=== Instructions for the task ===
Find the word "badge" below. Copy each line that has it.

Segment Start: Entries provided

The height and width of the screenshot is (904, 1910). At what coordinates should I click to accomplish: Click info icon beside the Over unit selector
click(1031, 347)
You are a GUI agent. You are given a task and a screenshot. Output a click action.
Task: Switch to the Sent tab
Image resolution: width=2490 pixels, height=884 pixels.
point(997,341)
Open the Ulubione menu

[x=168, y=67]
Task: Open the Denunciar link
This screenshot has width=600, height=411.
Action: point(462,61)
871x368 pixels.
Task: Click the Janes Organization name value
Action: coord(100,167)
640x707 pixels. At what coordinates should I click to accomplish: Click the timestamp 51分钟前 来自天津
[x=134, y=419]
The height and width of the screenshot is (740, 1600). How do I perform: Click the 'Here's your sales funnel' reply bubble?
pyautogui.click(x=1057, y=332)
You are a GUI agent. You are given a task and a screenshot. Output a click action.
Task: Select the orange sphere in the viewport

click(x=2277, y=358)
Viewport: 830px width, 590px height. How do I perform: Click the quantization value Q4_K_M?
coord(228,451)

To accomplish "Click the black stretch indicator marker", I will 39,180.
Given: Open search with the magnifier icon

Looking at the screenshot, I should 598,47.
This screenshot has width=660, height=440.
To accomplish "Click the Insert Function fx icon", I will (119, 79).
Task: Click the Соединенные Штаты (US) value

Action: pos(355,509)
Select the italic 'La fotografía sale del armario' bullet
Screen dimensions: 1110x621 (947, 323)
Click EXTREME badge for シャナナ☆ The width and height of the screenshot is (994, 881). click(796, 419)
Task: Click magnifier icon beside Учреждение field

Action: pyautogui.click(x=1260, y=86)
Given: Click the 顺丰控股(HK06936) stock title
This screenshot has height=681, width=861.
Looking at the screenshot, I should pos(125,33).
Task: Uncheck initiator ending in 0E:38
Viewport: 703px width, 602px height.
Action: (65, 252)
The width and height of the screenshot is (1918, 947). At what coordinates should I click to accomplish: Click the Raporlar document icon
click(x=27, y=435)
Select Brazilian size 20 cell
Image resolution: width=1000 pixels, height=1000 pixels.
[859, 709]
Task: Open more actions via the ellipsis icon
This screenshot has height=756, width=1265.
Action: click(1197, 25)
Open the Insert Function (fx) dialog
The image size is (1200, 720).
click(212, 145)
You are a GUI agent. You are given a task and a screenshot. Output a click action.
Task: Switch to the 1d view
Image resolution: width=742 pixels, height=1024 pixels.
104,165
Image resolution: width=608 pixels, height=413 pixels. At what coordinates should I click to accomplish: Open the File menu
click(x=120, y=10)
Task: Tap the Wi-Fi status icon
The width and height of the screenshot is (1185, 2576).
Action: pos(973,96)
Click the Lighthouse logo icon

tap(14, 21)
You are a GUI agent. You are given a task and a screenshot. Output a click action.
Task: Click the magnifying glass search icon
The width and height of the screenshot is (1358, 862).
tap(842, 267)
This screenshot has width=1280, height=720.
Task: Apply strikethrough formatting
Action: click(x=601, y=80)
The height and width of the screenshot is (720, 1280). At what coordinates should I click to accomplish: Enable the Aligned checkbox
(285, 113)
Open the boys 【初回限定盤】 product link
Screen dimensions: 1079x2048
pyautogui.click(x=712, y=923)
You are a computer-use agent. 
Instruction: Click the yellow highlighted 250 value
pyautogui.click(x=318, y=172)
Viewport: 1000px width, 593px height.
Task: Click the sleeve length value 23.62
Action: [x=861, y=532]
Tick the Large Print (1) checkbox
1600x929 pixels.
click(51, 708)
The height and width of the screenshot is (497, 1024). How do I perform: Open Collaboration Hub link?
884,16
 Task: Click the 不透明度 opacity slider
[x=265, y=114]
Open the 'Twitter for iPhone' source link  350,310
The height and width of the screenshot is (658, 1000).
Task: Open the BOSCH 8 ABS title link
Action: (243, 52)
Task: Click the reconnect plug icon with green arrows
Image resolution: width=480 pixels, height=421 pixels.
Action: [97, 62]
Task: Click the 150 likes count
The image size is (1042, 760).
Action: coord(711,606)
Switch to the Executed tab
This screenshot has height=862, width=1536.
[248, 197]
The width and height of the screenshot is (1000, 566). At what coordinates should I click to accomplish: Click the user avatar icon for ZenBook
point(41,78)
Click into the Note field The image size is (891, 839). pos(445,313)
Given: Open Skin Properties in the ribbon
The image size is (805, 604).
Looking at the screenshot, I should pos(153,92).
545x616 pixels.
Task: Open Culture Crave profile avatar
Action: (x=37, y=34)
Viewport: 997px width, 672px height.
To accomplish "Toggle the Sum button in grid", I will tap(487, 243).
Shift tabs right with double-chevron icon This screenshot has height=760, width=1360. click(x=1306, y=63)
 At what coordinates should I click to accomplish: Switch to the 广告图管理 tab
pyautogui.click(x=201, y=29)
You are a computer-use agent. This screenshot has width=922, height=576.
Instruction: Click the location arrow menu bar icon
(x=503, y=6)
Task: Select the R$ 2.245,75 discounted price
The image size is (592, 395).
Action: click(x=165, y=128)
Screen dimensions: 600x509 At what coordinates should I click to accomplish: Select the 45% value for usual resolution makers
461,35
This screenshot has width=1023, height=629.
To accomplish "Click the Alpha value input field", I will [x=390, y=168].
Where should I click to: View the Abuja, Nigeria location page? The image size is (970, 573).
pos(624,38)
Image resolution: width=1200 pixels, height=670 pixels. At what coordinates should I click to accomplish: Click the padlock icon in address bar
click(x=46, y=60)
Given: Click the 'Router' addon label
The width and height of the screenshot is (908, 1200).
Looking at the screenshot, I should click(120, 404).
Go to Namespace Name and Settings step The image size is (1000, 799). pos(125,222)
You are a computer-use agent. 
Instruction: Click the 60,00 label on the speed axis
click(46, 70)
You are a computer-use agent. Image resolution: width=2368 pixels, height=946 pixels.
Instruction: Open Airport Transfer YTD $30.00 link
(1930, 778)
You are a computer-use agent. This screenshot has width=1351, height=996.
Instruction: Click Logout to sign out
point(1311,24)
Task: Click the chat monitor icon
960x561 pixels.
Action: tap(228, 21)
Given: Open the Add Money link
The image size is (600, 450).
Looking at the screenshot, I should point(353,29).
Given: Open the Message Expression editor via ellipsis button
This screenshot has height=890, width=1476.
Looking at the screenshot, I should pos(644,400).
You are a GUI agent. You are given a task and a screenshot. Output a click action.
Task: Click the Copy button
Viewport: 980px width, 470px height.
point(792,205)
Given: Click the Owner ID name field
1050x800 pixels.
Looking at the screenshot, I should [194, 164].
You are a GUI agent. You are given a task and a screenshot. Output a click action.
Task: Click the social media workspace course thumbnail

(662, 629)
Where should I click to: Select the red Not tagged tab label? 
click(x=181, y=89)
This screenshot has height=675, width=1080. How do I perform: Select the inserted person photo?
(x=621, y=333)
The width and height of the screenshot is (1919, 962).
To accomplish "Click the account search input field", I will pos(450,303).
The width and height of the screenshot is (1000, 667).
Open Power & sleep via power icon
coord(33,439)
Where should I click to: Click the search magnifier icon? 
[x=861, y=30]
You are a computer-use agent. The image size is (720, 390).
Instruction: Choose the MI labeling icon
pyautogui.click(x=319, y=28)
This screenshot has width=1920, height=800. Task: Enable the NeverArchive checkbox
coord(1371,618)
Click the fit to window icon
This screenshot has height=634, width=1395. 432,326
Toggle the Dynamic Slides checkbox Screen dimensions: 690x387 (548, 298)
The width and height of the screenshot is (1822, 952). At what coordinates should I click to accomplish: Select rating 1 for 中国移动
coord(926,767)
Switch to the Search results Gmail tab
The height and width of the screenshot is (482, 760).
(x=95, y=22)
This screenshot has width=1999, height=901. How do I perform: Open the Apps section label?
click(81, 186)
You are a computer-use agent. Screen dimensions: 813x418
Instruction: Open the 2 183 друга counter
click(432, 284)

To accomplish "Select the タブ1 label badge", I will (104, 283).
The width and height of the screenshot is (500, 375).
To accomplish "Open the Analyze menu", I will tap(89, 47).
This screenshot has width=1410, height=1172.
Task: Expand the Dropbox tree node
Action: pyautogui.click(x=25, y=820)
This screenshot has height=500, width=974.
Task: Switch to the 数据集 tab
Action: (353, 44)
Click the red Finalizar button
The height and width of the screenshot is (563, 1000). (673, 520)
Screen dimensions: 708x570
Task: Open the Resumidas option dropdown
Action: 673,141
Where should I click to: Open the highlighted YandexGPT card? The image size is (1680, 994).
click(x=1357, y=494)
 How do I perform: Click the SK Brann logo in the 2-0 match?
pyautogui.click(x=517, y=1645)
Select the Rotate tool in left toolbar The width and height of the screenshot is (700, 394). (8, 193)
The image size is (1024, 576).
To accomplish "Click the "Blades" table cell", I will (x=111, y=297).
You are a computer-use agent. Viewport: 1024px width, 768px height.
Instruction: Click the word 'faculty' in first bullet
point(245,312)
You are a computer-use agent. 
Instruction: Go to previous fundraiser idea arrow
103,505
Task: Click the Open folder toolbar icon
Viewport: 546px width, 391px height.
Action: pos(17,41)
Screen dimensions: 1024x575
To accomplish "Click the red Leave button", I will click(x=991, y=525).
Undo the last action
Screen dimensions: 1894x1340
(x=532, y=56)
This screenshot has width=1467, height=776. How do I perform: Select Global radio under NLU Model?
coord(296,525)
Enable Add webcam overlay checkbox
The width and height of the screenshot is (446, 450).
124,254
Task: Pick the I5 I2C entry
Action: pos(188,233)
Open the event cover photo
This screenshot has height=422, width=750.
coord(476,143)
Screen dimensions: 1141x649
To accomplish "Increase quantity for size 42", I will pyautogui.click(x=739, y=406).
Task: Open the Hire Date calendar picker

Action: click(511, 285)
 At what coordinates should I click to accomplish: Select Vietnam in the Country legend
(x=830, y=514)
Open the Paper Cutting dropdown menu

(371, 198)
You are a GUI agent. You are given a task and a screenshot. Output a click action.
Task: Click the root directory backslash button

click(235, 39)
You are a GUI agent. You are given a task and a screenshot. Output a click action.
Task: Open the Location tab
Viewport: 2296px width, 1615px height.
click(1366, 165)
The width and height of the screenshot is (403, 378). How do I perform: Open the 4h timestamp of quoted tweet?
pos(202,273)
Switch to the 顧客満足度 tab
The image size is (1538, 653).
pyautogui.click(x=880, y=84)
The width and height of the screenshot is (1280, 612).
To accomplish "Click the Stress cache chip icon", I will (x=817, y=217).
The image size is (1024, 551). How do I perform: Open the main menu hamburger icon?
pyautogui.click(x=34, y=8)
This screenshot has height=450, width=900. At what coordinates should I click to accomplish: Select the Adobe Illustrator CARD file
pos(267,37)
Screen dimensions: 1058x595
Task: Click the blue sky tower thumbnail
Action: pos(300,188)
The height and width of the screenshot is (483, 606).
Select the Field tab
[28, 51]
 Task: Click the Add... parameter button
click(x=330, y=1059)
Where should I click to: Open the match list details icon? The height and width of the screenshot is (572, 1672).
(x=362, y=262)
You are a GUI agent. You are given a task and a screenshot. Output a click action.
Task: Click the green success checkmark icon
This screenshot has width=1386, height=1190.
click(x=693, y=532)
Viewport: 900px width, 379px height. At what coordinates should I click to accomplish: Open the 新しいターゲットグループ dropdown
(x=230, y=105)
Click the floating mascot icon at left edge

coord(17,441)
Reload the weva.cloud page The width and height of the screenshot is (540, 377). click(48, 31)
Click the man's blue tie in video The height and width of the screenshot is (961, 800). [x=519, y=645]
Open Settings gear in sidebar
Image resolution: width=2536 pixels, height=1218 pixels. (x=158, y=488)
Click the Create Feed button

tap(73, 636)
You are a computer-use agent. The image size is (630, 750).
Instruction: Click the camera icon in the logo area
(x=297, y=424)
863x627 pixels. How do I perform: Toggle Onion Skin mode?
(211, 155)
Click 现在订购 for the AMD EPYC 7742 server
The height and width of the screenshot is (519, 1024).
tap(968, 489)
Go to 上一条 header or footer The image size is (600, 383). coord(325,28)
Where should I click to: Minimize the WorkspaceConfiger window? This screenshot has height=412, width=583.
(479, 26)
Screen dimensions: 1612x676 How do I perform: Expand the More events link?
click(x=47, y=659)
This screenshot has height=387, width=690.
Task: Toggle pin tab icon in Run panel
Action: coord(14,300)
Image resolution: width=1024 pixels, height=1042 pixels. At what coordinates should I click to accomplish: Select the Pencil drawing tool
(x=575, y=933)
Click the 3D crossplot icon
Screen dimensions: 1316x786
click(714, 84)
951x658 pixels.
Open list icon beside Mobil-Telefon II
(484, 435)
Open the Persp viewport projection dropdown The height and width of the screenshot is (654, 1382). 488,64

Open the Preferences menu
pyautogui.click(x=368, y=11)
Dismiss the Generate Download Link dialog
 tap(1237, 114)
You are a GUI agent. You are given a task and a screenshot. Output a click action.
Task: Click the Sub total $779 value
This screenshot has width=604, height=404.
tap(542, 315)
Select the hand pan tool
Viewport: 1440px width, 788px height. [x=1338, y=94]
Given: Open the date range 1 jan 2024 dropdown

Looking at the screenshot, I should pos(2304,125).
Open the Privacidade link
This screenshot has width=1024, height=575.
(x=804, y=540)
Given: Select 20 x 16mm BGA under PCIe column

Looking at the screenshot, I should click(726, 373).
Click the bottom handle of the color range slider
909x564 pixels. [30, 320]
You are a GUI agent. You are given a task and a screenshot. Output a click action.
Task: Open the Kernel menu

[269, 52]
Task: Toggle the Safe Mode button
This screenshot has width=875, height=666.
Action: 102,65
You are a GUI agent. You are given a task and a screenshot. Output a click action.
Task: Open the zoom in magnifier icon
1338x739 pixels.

Segment End: Entries provided

=== Solution to the exercise ===
Click EXTREME badge for シャナナ☆ The width and height of the screenshot is (994, 881). click(796, 419)
To accomplish "Select the タブ1 label badge", I will (104, 283).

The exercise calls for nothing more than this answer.